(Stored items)
>>

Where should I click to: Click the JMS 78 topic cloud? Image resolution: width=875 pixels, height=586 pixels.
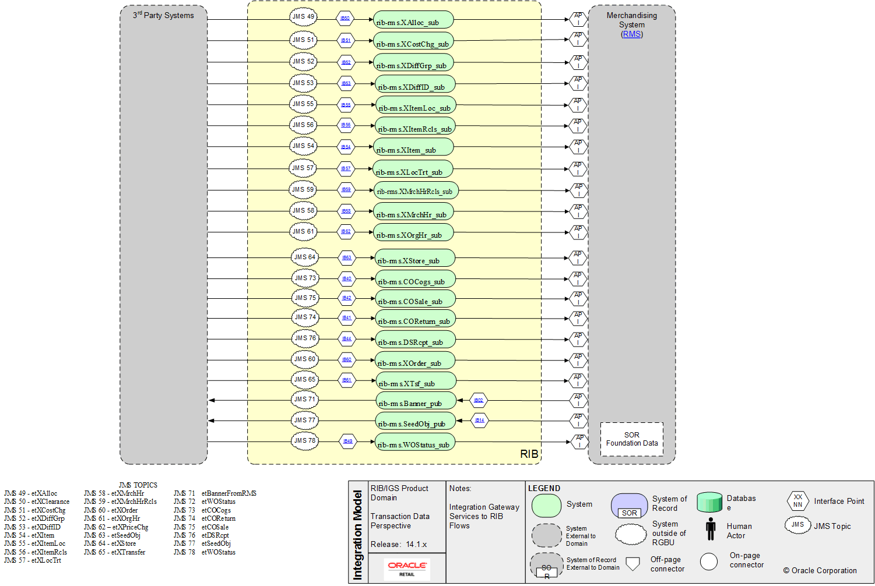coord(305,441)
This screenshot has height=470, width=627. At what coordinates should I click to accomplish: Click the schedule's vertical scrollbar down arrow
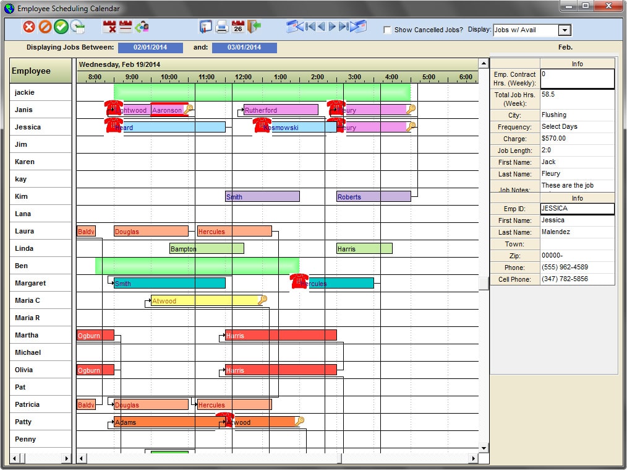tap(484, 447)
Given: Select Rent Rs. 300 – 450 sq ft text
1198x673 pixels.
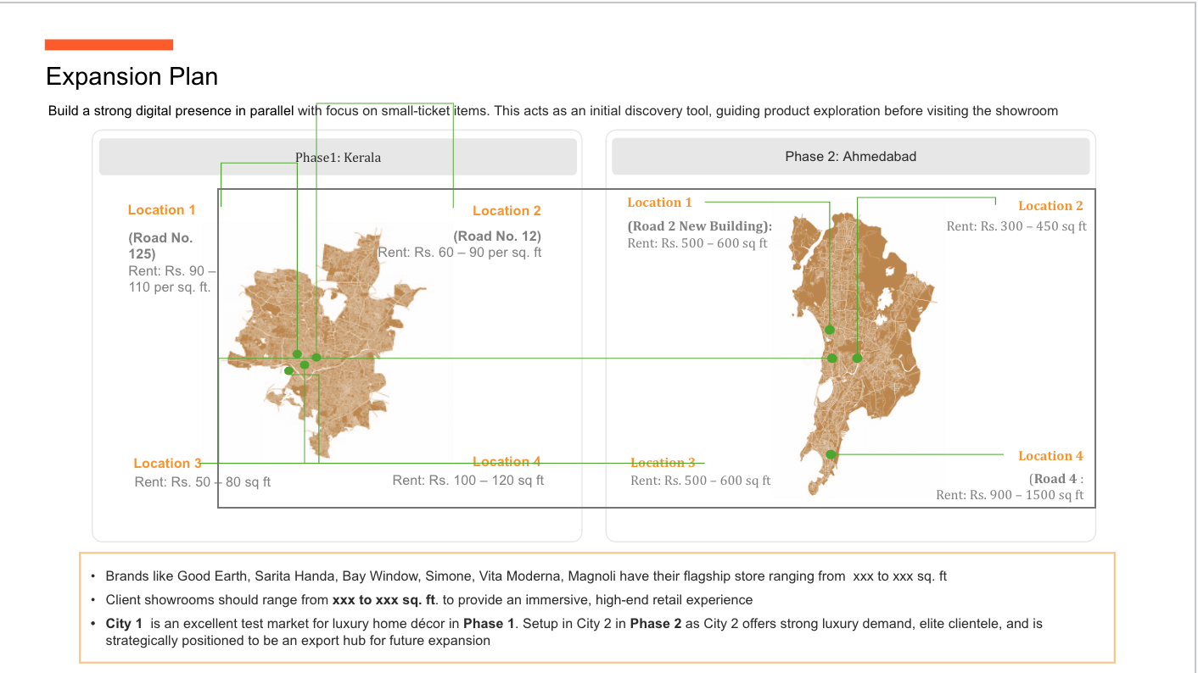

<<

*What to do*. Repeat the records in full, precisely, and keep the pictures out.

*Answer to the exercise*.
Where should I click to: Click the JMS 78 topic cloud? Image resolution: width=875 pixels, height=586 pixels.
coord(305,441)
This screenshot has height=470, width=627. At what coordinates should I click to accomplish: Click the schedule's vertical scrollbar down arrow
tap(484, 447)
Given: Select Rent Rs. 300 – 450 sq ft text
1198x673 pixels.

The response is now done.